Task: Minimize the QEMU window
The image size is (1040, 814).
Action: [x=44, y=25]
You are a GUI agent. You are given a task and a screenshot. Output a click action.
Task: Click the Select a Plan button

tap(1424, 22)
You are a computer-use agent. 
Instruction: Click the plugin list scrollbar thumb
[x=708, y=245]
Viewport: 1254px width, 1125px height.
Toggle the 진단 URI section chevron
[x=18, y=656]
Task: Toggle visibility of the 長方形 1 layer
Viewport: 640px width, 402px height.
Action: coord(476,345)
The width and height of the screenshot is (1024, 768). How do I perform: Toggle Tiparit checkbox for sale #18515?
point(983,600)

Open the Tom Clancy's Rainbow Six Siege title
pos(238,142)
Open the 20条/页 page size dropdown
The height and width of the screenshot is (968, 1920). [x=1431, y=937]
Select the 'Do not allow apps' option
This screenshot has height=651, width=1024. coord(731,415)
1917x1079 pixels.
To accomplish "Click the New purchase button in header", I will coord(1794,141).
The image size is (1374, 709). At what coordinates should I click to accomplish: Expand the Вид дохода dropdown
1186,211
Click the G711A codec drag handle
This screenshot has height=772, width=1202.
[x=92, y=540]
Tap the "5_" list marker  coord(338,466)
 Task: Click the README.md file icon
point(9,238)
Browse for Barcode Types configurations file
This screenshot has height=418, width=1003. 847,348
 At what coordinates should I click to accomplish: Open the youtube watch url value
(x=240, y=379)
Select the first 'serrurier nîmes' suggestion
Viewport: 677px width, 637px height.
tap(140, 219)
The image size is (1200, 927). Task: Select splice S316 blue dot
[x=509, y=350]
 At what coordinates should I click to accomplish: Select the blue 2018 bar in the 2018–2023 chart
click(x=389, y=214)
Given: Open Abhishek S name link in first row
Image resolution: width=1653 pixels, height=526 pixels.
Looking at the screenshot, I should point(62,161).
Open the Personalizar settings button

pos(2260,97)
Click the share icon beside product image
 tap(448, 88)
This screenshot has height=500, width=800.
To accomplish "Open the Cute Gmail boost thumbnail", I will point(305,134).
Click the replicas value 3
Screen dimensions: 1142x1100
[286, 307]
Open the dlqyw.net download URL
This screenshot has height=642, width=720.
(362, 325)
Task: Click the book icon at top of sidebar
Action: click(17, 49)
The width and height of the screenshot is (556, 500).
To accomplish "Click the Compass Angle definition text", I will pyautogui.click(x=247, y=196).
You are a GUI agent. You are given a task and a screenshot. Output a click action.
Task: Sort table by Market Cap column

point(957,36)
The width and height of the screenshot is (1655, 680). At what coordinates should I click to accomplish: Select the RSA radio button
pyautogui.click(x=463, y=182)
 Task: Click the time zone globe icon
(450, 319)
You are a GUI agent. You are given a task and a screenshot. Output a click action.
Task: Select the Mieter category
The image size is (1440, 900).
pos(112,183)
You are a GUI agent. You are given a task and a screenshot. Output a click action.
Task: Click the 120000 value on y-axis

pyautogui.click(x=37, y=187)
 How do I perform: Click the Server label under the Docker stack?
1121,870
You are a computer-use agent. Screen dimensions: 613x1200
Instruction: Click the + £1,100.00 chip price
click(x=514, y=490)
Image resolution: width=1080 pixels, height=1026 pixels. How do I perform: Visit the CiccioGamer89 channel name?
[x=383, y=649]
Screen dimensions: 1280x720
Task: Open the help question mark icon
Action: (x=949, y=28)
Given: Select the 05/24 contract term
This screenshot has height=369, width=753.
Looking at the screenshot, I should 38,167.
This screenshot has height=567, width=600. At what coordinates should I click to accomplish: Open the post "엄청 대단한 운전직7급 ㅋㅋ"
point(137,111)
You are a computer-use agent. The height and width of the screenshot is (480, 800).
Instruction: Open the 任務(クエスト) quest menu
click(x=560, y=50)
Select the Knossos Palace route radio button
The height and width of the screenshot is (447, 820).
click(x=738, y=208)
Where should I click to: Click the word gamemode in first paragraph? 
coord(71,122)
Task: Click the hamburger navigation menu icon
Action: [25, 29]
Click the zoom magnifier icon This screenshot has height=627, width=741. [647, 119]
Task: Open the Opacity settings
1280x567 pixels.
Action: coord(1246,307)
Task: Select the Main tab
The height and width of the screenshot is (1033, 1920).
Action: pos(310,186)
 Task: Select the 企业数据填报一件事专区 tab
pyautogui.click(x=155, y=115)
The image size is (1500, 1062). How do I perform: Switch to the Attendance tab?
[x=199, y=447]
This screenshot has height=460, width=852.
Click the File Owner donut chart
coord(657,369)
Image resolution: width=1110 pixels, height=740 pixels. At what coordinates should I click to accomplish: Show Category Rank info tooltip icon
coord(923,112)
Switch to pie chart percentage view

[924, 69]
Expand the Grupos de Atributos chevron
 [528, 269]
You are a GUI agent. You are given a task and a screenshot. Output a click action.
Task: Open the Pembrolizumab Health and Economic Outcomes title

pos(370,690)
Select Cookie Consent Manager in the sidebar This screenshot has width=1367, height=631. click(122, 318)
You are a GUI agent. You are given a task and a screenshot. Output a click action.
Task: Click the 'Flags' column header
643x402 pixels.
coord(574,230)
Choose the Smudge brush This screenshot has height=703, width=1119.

What to produce - Each line in the material above that mentions the word "header" must be copied.

Task solution -
To accomplish "Click the New purchase button in header", I will coord(1794,141).
Task: Click the 'Flags' column header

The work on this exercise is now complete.